**RECORDS TO USE**
+--
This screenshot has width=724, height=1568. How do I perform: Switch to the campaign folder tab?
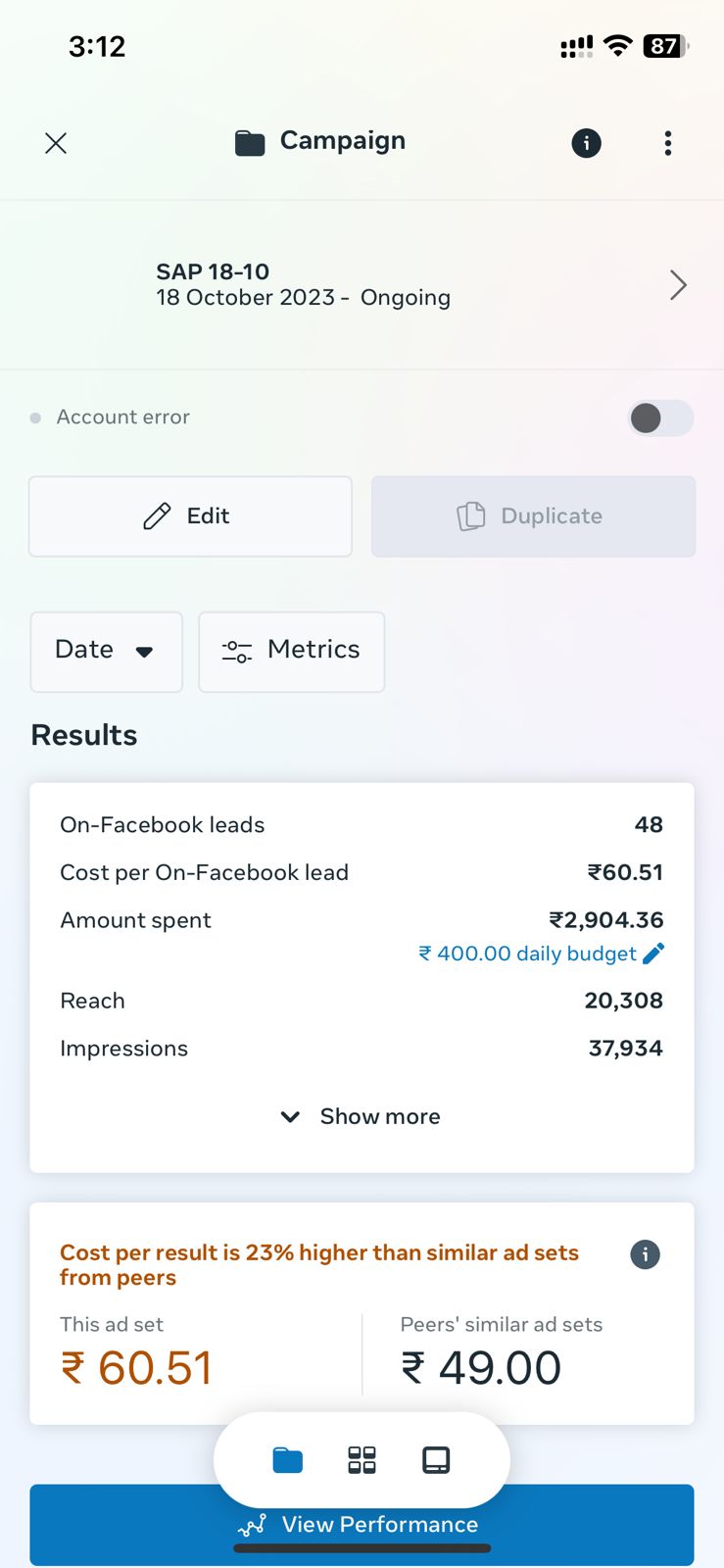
+--
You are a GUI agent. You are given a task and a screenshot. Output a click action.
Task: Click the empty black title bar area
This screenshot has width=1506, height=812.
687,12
+--
**SHORT TASK**
Count the lines of the records above that contain the string "height", treating uppercase and lowercase as different. Reply with the number alone.

**RESPONSE**
2